Divorcees to plunder their partners' pensions

Hundreds of thousands of divorcees may have to hand over more of their pension to their former spouse.

Divorcees who separated in the past 12 years could have to hand over more of their pension income to their former spouse.

Pension funds are often the main asset of a marriage and are frequently more valuable than the home, but according to a report from Divorce LifeLine in as many as half of the 1.5 million divorce settlements in the UK since December 2000, the divorce pensions may have been undervalued.

The specialist financial advice firm said that hundreds of thousands of divorcees could benefit from a boost in retirement income following miscalculations of the valuation of their ex-spouses pension pot. Solicitors have advised that divorcees could stake a claim up to 12 years after the legal separation has been settled.

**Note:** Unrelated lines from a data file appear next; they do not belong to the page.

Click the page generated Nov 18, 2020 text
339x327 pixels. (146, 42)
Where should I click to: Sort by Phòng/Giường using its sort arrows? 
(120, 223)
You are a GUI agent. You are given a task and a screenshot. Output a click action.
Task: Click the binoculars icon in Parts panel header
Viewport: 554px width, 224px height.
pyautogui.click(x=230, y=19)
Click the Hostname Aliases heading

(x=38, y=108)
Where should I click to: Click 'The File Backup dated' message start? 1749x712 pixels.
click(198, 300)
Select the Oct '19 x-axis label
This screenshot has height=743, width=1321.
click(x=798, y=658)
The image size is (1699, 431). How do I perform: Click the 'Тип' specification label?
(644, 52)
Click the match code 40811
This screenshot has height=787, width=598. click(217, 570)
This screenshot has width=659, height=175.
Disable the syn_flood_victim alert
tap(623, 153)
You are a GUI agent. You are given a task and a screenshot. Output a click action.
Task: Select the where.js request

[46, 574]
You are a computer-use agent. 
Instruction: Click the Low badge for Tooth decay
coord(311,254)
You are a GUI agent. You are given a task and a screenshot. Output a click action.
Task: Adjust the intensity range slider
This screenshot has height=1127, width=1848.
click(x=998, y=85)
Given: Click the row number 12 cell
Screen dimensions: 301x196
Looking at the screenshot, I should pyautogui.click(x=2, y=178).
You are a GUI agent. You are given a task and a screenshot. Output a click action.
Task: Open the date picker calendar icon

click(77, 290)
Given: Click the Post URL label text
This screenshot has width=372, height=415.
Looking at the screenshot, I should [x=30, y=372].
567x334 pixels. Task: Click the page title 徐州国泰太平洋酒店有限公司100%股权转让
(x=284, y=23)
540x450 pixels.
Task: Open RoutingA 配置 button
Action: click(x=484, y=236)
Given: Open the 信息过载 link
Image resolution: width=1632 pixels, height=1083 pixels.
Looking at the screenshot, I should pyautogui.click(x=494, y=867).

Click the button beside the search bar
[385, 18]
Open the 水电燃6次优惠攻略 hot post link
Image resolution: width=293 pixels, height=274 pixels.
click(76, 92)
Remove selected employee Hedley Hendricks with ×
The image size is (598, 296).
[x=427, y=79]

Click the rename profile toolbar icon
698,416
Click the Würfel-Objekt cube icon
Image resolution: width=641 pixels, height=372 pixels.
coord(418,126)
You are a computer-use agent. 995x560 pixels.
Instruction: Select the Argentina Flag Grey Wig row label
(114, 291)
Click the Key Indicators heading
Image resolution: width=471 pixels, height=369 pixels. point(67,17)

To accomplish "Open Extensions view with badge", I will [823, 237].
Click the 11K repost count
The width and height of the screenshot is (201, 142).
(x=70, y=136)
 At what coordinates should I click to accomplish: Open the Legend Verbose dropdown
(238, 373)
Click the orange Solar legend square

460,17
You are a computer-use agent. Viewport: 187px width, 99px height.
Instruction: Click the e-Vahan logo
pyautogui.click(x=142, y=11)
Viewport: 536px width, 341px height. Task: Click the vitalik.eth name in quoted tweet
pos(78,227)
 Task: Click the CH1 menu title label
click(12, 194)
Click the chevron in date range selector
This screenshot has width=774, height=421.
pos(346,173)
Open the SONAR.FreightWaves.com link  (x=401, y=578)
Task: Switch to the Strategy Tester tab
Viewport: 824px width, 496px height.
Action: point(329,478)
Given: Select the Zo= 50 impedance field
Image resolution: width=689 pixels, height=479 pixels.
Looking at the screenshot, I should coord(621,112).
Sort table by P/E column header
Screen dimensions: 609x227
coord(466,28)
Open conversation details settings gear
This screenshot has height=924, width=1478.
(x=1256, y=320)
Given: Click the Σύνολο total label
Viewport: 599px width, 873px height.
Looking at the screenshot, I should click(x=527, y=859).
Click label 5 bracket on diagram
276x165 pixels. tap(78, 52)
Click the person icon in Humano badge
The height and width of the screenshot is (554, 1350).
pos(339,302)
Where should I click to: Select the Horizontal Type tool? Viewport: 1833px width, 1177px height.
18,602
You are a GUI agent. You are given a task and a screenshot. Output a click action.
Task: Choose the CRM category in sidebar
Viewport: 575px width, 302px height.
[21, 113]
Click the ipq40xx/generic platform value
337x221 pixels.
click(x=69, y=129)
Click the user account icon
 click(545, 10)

In 2000, the law was changed to allow pension sharing between couples, meaning a pension provider can be instructed to pay a percentage of retirement income to someone other than the pension scheme member.

Sali Jackson-Thomas, head of family law at JCP Solicitors, said: "People need to realise the importance of looking beyond the valuation given by the pension provider, the cash equivalent transfer value, and to seek an accurate valuation of a pension from an actuary."

Jeremy Wolff, from Divorce LifeLine, said that problems occurred when divorcing couples engaged in miscalculated "offsetting", where a husband or wife without a pension receives a greater share of a property or other asset instead of a share of their spouse's pension.

"There is no fixed calculation for offsetting, as it involves comparing a future income with a current value of assets and a lawyer is not qualified to do this. It is therefore essential that an actuary is instructed to calculate the correct figure for offsetting, if this is the case," he said.

Deborah Jeff, partner of the family department at Seddons solicitors, said that a pension fund should be relied upon to provide the correct value of a retirement pot at the time of a divorce.

“Solicitors would typically rely on the cash equivalent value issued unless there was good reason not to, in which case a pensions actuary or financial adviser would be asked to value it instead," she said.

"But this can be expensive, at a time when a spouse also has to meet legal fees so there is a balancing exercise to carry out to decide whether the valuation appears inaccurate and therefore to incur the expense of an independent valuation."